Convia selected as lighting control provider for Empire State Building retrofit

November 16, 2009—Convia/A Herman Miller Company, has been selected as the lighting control provider for pre-built offices as part of the $20 million dollar Empire State Building retrofit project. Targeted at making the landmark a model of sustainability and propelling the nation’s interest in green building retrofits, the project is expected to reduce energy use and carbon emissions in the building by approximately 40 percent and put it within the top 10 percent of all energy efficient buildings worldwide.

The Empire State Building retrofit project is led by a team of consulting, design and construction partners, including the Clinton Climate Initiative, Johnson Controls Inc. (JCI), Jones Lang LaSalle (JLL) and Rocky Mountain Institute. The Convia technology, on display at November’s United States Green Building Council’s (USGBC) annual Greenbuild International Conference and Expo, will play a critical role in the energy management of the Empire State Building’s pre-built tenant spaces, which other tenants may use as a model for energy efficiency within their own spaces. The building owners are looking to tenant participation to reduce energy consumption by 17 percent.

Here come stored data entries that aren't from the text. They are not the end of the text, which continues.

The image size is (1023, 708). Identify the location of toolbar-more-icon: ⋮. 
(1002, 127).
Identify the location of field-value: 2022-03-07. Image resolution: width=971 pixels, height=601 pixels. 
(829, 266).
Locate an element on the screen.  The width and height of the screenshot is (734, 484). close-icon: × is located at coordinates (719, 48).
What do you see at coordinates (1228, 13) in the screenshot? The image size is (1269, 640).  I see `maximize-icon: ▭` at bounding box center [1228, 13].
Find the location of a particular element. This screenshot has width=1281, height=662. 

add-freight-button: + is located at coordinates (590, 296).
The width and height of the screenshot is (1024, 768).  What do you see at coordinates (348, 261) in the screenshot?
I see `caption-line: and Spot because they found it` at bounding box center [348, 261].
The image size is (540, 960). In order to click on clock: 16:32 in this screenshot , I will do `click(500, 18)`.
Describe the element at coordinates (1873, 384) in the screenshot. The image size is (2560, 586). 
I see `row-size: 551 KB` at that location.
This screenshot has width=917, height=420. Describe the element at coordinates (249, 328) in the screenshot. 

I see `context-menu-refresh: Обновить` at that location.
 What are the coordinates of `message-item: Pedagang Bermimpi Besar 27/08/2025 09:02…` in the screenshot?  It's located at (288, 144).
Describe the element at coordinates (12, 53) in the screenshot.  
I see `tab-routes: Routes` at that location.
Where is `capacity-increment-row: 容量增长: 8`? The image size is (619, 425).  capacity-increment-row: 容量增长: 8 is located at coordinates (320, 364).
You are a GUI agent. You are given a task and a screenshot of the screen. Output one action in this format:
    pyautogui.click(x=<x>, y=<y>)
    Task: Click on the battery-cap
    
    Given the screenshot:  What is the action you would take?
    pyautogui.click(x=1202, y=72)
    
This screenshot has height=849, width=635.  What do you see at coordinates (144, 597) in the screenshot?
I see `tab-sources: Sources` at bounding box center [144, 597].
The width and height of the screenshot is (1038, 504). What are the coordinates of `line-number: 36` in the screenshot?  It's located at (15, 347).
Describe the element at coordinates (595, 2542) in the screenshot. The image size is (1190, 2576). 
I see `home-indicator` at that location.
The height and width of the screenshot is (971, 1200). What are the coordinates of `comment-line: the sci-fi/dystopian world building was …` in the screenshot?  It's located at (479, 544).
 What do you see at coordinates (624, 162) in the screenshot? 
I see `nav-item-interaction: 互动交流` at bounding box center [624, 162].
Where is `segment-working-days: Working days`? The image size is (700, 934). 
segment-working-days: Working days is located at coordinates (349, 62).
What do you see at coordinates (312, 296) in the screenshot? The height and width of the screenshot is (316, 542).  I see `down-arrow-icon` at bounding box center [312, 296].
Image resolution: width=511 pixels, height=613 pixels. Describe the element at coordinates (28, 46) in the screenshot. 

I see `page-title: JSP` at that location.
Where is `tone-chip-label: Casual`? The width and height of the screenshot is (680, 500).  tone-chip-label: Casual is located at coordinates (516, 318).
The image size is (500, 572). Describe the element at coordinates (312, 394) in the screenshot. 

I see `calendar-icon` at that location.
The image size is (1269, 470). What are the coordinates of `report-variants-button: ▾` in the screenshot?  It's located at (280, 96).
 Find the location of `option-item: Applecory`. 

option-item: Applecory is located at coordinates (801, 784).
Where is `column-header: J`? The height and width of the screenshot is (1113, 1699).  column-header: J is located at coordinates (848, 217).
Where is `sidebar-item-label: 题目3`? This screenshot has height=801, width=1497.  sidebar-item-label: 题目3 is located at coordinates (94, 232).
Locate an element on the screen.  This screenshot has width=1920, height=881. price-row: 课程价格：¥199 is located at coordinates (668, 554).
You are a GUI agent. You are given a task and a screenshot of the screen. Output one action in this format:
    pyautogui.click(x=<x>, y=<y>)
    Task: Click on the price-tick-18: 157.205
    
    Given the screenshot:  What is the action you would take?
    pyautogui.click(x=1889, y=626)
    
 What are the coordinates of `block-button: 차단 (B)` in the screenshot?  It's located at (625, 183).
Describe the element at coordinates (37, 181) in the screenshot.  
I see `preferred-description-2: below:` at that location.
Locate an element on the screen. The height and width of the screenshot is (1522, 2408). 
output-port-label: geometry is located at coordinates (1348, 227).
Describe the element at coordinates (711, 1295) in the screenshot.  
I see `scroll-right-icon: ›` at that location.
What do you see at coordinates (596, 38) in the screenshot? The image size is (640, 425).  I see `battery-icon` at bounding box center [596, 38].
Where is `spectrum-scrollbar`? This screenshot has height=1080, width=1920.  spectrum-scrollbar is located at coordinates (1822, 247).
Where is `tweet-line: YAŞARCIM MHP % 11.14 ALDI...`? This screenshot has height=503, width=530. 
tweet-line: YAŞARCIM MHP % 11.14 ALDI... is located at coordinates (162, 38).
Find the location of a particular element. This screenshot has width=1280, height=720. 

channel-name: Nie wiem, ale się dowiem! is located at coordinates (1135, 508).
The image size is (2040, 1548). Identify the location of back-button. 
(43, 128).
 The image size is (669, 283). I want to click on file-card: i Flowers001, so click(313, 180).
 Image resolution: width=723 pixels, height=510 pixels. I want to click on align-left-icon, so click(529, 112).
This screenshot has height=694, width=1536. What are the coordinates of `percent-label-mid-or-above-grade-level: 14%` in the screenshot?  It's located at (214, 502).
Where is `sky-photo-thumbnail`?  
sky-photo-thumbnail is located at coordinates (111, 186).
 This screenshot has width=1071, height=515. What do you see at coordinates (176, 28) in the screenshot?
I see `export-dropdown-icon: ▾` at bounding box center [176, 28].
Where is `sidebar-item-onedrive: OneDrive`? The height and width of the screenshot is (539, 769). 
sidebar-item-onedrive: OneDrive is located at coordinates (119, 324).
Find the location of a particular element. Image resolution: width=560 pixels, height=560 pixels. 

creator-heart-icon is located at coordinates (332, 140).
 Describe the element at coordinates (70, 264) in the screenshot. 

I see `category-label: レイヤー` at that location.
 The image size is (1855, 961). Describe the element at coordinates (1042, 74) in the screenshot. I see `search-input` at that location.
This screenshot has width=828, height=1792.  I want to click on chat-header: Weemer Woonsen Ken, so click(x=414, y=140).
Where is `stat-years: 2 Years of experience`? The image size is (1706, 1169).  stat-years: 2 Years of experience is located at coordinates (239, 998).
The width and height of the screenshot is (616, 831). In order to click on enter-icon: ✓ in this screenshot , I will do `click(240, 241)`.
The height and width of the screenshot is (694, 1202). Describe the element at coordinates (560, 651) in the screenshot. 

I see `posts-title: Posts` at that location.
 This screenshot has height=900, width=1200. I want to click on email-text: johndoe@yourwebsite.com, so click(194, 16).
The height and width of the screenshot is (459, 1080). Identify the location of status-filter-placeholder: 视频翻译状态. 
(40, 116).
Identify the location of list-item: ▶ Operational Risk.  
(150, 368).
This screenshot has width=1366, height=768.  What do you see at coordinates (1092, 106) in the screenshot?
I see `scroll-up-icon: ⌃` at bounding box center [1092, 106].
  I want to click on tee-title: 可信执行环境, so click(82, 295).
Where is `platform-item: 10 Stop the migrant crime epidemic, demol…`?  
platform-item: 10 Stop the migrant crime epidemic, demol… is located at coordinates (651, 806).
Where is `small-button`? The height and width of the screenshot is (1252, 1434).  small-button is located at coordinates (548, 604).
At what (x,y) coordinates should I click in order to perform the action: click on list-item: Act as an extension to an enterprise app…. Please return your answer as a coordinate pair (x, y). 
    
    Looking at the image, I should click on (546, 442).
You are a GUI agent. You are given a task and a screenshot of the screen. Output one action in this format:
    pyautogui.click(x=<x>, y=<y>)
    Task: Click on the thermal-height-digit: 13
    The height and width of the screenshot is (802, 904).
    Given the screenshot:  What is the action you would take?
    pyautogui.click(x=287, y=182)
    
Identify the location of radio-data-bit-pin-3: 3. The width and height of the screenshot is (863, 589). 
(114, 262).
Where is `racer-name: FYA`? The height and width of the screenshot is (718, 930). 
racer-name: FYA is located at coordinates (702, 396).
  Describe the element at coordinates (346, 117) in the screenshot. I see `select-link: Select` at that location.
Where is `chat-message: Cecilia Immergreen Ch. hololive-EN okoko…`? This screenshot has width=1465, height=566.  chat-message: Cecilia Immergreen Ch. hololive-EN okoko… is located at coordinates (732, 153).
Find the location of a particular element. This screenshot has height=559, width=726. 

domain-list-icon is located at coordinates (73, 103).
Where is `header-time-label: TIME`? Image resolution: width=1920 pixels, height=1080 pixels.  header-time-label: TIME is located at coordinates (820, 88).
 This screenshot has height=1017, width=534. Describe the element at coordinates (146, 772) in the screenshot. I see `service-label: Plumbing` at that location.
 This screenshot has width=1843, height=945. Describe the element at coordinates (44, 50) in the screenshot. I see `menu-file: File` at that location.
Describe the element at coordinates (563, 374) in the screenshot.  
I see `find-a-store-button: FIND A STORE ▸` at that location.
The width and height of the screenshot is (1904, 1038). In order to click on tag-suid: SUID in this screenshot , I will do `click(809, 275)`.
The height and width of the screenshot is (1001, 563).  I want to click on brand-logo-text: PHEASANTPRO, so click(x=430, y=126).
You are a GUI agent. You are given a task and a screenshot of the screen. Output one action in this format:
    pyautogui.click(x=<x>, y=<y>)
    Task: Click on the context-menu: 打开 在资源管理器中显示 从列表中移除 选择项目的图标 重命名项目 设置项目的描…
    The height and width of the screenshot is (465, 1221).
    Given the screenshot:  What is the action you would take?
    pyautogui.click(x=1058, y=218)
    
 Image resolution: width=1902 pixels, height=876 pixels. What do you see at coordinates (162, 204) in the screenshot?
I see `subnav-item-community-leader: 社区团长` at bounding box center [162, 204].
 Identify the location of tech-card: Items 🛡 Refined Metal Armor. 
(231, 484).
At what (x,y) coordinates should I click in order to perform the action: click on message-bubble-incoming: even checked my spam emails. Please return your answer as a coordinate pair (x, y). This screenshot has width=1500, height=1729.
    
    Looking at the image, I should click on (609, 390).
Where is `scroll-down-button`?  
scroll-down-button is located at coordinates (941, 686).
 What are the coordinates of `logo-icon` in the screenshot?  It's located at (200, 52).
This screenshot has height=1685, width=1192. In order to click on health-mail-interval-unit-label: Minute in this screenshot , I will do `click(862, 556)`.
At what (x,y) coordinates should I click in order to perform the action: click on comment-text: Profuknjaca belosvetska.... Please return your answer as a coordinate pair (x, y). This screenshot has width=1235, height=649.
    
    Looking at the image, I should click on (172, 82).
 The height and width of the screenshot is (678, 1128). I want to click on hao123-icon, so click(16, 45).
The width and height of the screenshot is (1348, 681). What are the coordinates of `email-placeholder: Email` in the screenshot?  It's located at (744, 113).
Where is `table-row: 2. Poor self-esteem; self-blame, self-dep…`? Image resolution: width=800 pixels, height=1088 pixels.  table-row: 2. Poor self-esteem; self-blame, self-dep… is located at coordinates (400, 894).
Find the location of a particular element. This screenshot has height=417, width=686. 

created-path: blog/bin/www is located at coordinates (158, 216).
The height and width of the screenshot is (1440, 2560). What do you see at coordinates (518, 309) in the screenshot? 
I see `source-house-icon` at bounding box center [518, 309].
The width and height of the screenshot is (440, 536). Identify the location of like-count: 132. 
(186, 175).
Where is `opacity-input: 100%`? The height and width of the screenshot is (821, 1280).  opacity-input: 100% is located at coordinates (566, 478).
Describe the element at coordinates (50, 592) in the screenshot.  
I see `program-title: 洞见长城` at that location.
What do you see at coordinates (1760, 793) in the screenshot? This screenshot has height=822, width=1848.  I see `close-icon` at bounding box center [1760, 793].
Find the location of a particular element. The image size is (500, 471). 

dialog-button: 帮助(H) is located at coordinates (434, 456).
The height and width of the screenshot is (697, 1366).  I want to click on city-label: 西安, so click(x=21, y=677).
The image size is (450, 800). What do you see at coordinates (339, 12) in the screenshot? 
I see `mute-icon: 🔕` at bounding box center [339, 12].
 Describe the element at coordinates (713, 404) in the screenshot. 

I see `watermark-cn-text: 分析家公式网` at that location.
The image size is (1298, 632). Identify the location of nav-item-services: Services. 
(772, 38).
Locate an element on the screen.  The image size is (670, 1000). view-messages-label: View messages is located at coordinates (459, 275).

Convia is installed in a prototype office space on the building’s 42nd floor, which has been set up to reflect a Platinum LEED office. New and renewing tenants can visit the prototype for ideas on how they can design for maximum efficiency as well as employee productivity and comfort. Nearly 40 percent of tenant space will come up for renewal in the next four years.

Together, HVAC (30-35 percent), lighting (30-40 percent) and plug loads/office equipment (12-18 percent) account for nearly 93 percent of total energy use within a building. Convia addresses all three of these areas with a simple and intelligent controls and management platform. Within the prototype space, the Convia technology offers a whole building level of control, providing sustainable solutions for everything from the building infrastructure to the individual workstation, including new advancements in plug load control through Herman Miller’s Energy Manager device.

Energy Manager, which is embedded in Herman Miller’s Intent and Ethospace workstations in the space, is a device that senses occupancy and controls power in the company’s systems furniture to save energy and lower costs. When a person sits down to work, an occupancy sensor detects their presence and turns on the devices in the cluster plugged into those two circuits, known as plug loads (e.g. task lights, printers, monitors or chargers). When the cluster is unoccupied, the devices automatically shut off. With plug load energy expected to rise by 70 percent over the next decade, Energy Manager provides an effective solution to control this energy.

Other key components of Convia that are integrated into the prototype space include: occupancy sensors; thermostat set-points; daylight dimming; wall switches; wand, for virtual wiring.